Convergent and Divergent Series

Convergence and divergence of Series are presented with examples and their detailed solutions.

Definition of Series

Let \( \displaystyle \left\{a_n \right\}_1^{\infty} \) be an infinite sequence . The infinite sum \[ a_1 + a_2 + a_3 + ... + \; a_n \; + ... \] is called a series. [1] [2]
The series may also be written using the symbol \( \displaystyle \sum \) as \[ \displaystyle \sum_{i=1}^{\infty} a_i \]
Note that when the upper limit of the sum is infinite as in \( \displaystyle \sum_{i=1}^{\infty} a_i \), we have a series and when the upper limit of the sum is finite as in \( \displaystyle \sum_{i=1}^{n} a_i \) , we have a partitial sum .

Convergent and Divergent Series

We first discuss the convergence and the divergence divergence of series using graphs on two examples.

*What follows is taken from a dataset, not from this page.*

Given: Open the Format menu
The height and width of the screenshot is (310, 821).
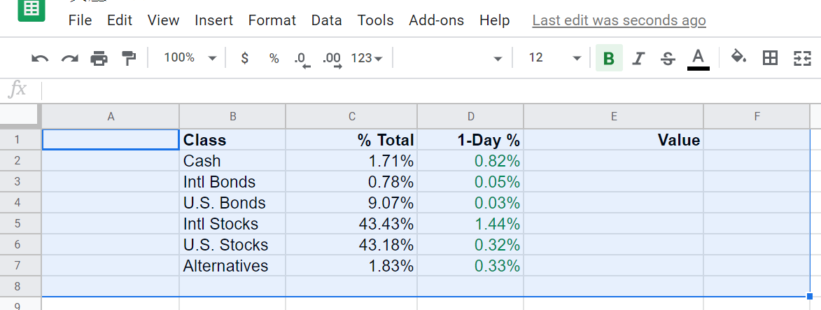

Example 1 - Convergent Series

Let \( a_i = \dfrac{1}{4^i} \) and define the partial sums as \( \displaystyle S_n = \sum_{i=1}^{n} \dfrac{1}{4^i} \)
The table of values of \( n \) , \( a_n \), the finite sums \( s_n \) defined by \begin{aligned} & s_1 = a_1\\ & s_2 = a_1+a_2\\ & s_3 = a_1 + a_2 + a_3\\ & s_4 = a_1 + a_2 + a_3 + a_4\\ \end{aligned} are shown below.
Note that as we add more terms to the partial sum \( s_n \), it becomes closer to \( 2 \) and that is clear from Table.1 and Graph.1 below.

table of a Convergent Series — Table.1 - Table of Values of \(n , a_n\) and the Partial Sums \( \displaystyle \sum_{i=1}^{n} \dfrac{1}{4^i} \)

The plot of \( s_n \) for \( n=1, 2, 3... \) against \( n \) is shown below and we notice that as \( n \) increases, \( s_n \) tends to a constant value equal to \( 2 \).

Graph of a Convergent Series — Graph.1 - Graph of a Partial Sums \( \displaystyle \sum_{i=1}^{n} \dfrac{1}{4^i} \)

It can be said that as \( n \) increases, the partial sum \( \displaystyle \sum_{i=1}^{n} \dfrac{1}{4^i} \) tends to \( 2 \) or has a limit equal to \( 2 \) and we therefore might think of the series \( \displaystyle \sum_{i=1}^{\infty} \dfrac{1}{4^i} \) as convergent to \( 2 \).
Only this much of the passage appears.